July 14, 2011
Christine Fernandez ’11 presented her paper at the 11th International F. Scott Fitzgerald Conference in Lyon, France, in July.
F. Scott Fitzgerald said that action is character. For Christine Fernandez ’11, this rings true.
While finishing an assignment on Fitzgerald for her Major Authors class, an Honors tutorial, Fernandez was inspired by her teacher, Assistant Professor Ray Vince, who had recently returned from presenting some of his work at a conference.
Curious as to if this is was something an undergraduate like herself could do, Fernandez researched online for a potential opportunity and found one in Lyon, France, at the 11th International F. Scott Fitzgerald Conference.
“I was surprised I was accepted,” said Fernandez, who presented her paper, The Development of Masculinity and Femininity in F. Scott Fitzgerald’s Works, at the July 4-9 conference. “Once I was accepted though, my concern was funding.”

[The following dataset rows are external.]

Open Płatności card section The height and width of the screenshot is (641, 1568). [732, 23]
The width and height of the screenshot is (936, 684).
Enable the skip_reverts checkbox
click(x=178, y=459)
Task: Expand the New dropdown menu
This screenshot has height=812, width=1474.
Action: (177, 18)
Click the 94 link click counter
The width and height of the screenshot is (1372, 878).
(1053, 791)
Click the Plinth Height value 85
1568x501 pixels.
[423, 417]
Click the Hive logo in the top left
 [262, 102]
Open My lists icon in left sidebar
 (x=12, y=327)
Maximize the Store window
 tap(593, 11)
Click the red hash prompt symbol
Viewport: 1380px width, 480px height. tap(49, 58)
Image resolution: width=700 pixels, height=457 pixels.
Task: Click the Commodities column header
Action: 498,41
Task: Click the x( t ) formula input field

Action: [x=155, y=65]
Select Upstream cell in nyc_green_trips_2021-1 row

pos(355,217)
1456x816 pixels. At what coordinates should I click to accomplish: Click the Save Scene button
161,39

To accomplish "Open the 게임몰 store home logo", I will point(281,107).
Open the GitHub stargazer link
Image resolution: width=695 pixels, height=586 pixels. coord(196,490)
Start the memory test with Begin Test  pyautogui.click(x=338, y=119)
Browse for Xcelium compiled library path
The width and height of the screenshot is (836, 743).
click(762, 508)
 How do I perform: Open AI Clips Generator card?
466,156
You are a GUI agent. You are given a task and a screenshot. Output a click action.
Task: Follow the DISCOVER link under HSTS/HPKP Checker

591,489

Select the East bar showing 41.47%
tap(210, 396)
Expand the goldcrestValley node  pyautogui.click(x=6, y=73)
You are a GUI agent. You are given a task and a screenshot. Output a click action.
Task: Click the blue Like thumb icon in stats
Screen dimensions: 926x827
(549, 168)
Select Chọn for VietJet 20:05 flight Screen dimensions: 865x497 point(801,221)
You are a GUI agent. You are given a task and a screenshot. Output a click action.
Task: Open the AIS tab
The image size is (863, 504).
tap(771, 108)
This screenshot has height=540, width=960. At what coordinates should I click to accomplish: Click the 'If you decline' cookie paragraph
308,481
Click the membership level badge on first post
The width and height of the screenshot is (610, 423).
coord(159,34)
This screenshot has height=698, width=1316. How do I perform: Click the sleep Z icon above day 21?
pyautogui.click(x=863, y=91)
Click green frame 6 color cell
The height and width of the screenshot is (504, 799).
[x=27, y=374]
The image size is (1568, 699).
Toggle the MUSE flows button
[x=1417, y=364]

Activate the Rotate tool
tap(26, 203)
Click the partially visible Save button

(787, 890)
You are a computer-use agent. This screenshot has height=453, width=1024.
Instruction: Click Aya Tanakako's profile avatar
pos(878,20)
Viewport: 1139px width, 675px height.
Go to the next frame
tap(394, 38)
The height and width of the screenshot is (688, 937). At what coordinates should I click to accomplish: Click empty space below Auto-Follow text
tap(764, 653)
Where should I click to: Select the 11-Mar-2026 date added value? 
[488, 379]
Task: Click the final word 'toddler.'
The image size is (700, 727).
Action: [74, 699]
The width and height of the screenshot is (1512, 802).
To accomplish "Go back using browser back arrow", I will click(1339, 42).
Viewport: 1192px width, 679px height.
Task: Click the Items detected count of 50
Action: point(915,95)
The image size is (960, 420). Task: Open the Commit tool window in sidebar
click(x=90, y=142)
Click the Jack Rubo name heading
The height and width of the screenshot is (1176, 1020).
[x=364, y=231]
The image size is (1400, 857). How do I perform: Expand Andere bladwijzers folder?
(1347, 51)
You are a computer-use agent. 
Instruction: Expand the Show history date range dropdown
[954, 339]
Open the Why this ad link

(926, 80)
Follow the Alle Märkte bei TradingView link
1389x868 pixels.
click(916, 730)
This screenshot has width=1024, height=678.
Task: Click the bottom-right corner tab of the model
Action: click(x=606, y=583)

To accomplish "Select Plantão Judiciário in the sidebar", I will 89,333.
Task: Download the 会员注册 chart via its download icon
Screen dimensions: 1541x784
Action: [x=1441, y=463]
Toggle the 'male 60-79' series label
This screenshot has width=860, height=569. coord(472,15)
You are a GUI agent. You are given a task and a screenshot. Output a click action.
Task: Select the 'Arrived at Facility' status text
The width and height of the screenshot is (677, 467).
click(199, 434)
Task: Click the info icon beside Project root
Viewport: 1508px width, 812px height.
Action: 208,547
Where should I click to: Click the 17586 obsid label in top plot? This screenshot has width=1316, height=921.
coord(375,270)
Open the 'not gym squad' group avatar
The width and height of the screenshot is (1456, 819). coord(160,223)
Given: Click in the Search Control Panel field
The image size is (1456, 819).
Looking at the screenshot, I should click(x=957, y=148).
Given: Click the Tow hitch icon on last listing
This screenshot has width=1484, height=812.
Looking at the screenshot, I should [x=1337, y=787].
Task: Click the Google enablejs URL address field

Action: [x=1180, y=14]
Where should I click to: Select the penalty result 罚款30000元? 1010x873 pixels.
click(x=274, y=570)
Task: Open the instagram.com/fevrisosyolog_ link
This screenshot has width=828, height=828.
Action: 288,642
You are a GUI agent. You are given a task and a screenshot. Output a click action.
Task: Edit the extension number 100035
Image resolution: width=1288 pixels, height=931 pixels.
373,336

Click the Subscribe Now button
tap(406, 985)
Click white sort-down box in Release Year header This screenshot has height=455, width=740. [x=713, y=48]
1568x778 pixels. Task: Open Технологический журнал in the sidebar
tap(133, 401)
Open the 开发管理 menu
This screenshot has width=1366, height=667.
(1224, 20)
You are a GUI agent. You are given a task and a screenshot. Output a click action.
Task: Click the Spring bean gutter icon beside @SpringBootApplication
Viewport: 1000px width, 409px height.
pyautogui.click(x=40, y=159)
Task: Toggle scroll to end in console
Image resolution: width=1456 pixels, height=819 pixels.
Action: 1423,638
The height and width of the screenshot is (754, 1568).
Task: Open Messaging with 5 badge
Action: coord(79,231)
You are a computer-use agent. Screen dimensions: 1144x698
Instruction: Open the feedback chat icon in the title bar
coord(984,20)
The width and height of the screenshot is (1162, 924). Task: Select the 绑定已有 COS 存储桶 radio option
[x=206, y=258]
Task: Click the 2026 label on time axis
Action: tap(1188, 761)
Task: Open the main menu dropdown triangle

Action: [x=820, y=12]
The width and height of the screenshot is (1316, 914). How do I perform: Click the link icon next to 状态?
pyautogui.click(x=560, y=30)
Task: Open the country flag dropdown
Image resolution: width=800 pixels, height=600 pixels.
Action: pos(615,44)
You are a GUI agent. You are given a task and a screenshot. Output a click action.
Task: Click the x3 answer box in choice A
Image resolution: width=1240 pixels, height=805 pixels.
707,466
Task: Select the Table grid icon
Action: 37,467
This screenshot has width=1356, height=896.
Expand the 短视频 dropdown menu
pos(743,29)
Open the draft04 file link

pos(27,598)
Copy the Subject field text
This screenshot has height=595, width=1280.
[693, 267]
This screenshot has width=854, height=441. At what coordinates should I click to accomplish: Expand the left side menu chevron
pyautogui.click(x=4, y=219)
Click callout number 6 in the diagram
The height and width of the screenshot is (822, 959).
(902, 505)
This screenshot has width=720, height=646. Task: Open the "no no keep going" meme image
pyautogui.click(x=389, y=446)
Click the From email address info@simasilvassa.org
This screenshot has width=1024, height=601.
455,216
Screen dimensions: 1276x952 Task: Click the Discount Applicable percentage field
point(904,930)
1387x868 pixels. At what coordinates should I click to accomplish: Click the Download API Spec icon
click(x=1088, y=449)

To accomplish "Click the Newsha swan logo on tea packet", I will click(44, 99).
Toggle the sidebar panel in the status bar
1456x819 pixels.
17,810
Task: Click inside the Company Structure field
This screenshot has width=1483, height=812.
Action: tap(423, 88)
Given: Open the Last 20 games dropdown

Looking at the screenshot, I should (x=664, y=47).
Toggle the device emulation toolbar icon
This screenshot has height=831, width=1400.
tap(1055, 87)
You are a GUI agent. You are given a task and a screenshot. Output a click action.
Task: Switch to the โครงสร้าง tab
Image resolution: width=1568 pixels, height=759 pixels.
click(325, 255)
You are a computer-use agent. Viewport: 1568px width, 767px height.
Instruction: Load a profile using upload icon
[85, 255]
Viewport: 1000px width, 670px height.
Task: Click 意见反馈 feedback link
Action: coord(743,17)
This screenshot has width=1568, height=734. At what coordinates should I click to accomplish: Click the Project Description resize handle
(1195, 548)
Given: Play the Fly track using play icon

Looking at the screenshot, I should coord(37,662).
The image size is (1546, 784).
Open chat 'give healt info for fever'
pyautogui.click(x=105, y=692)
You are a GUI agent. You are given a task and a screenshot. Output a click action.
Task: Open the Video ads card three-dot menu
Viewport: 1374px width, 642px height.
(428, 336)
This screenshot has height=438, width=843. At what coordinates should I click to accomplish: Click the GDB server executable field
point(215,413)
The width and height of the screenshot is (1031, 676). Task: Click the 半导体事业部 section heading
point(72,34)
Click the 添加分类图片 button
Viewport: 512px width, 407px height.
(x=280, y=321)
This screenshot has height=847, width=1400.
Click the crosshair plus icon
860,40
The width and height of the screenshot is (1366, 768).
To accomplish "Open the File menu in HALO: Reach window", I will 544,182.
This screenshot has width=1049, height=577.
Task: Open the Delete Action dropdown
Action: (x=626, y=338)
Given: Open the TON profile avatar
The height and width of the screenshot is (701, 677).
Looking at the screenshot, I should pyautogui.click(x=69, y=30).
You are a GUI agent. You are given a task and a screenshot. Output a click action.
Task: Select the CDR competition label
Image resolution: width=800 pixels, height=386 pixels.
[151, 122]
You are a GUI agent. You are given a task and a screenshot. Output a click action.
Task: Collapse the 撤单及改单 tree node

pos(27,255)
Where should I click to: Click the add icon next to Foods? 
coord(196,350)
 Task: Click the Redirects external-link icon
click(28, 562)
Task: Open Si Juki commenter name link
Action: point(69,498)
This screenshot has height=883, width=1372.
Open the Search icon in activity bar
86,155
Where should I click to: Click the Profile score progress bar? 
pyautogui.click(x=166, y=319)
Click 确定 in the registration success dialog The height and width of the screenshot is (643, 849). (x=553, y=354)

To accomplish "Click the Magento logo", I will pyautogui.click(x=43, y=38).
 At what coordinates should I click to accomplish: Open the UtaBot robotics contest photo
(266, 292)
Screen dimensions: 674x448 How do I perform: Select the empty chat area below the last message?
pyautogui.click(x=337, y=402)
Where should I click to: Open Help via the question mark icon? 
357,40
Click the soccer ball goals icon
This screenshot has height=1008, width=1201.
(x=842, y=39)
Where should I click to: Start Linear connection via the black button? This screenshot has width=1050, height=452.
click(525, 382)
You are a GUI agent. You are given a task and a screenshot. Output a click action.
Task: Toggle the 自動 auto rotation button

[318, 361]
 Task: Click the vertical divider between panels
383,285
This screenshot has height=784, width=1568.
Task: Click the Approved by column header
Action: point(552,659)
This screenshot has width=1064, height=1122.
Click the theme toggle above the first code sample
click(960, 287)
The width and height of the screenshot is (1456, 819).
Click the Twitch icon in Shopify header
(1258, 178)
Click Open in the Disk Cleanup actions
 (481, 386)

With the help of scholarships from the College of Arts and Letters as well as the Honors Program, Fernandez was able to cover her costs and for the first time had to get a passport.
“It was exciting but scary and intimidating, as there were a lot of scholars and professors there presenting their ideas,” said Fernandez, an English and sociology double major. “I’ve gained the experience of presenting something I’ve worked on, representing the University and networking. This was also a new culture and new language, so it was interesting from a sociological perspective.”
Fernandez, who calls the Bronx, NY, home but currently lives in Orlando, said she’d like to do grant writing or research when she graduates, combining her skills from both majors. She said this opportunity in France will only help her when she applies for jobs.
“This experience was inspiring,” she said. “The conference provided me with the opportunity for international travel and to discover a new voice in academic discourse.”
Aside from the conference, Fernandez has been working with sociology Professor Norma Winston on an additional research project. Fernandez is helping Winston analyze reflection letters from third graders who have seen the Child Abuse Council’s Kids on the Block educational puppet show about bullying and child abuse to see if the students are absorbing the message. Their results will be used by the organization for grant applications.
“The more experience you have as an undergraduate the better,” said Fernandez.